Interesting article that sums up a sobering predicament for the unemployed (of which there are millions and millions):
Thursday Jan 20th, 2011 5:51 PM
In the political theater exhibited last December where 13 months of unemployment extensions were linked to continuing tax breaks for the rich, a significant issue was left out of the drama, though it directly impacts the lives of millions. That is the fate of those who have become known as the 99ers.
The 99ers are those who have not been able to find a job, though they have exhausted all their employment benefits. The number of people applying for unemployment benefits peaked from November 2008 to May 2009. Ninety-nine weeks later those still unemployed had exhausted their benefits and disappeared from the official unemployment statistics. They no longer have a social safety net to land in and crawl out of.
Their numbers and continuing growth are staggering, and their desperate situation effects all working class Americans -- employed and unemployed. The fact that their fate was left unaddressed last December, while the economic top one percent were allowed hundreds of billions of dollars in tax breaks, says a lot about the political priorities of those who set policy in this country and whose voices they listen to.
Long-term joblessness has been an especially pronounced problem in the Great Recession. Those out of work for longer than six months make up 45.9 percent of all those unemployed. Those out of work for over a year make up 23 percent. This situation is not improving. For every job there are still a minimum of five workers competing to get it.

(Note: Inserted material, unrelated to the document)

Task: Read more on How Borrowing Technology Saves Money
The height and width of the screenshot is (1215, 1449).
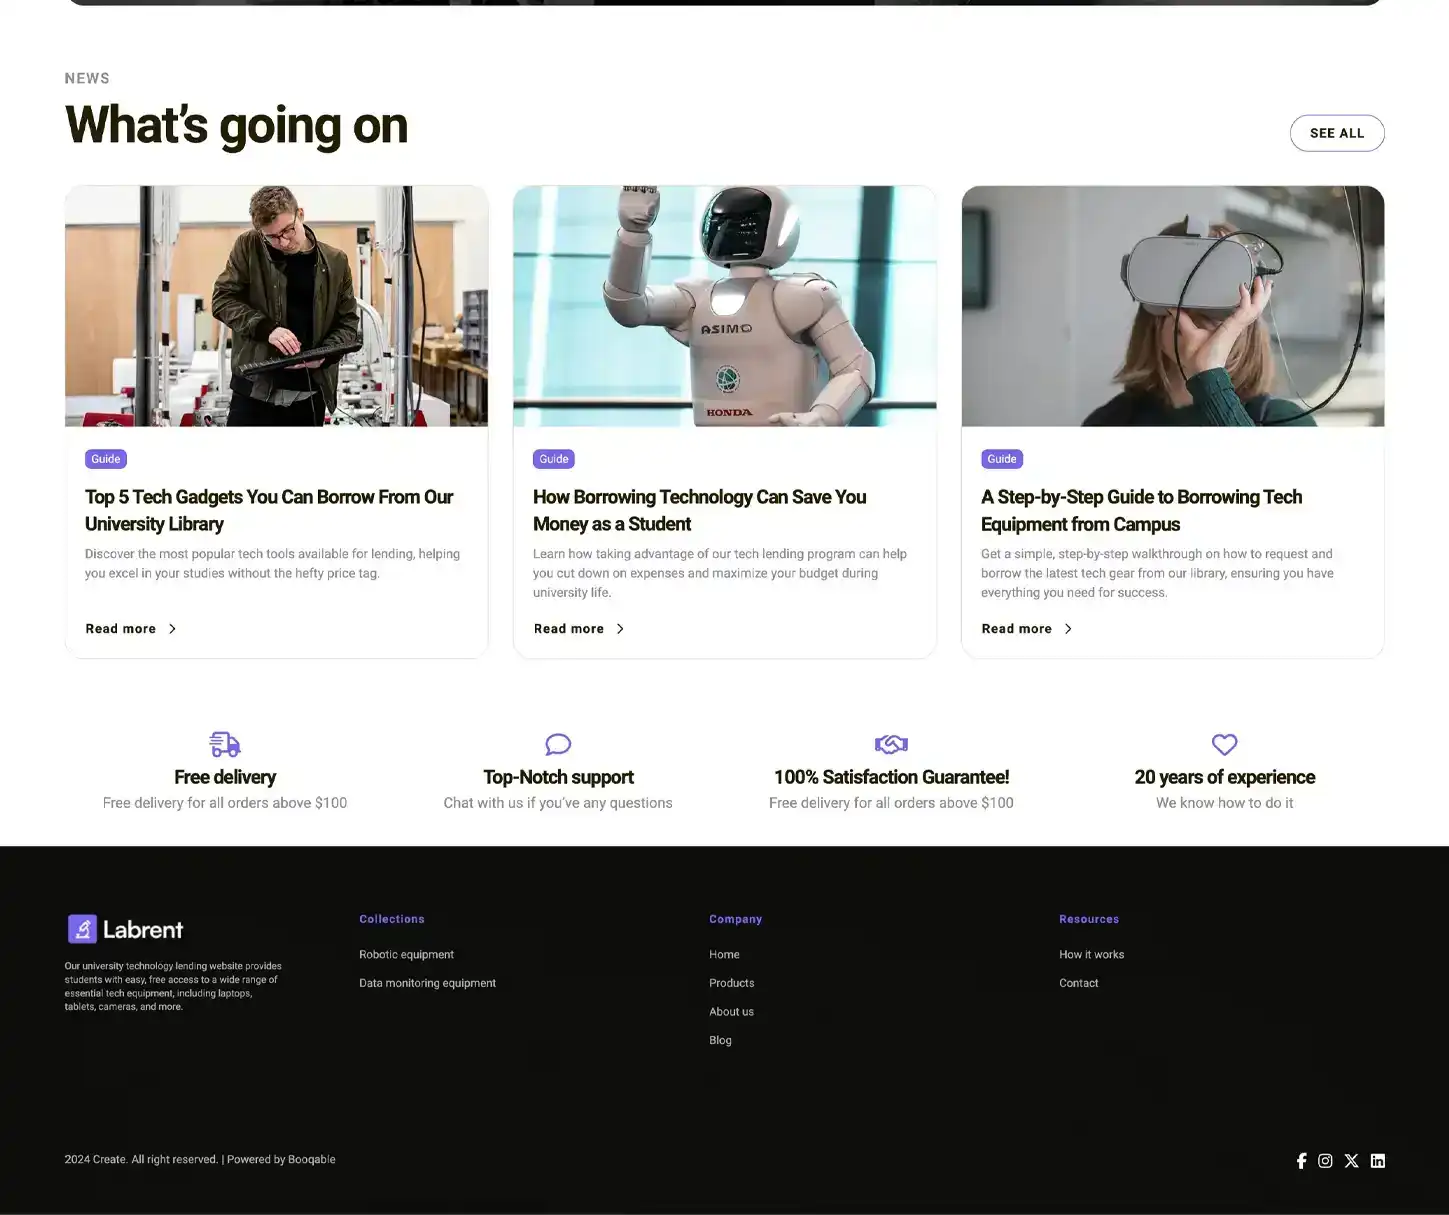Action: pos(578,629)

According to the Federal Reserve's extended forecast, the unemployment rate in 2011 will not go below nine percent, and in 2012 it will remain at eight percent or higher.
This bleak outlook is all the more difficult for the 99ers since employers frequently use a long period of unemployment as a reason not to hire workers. It has been estimated that there are over two million 99ers. By the end of 2011, this number is expected to increase by four million, with the peak month for unemployment benefit cutoffs occurring in April.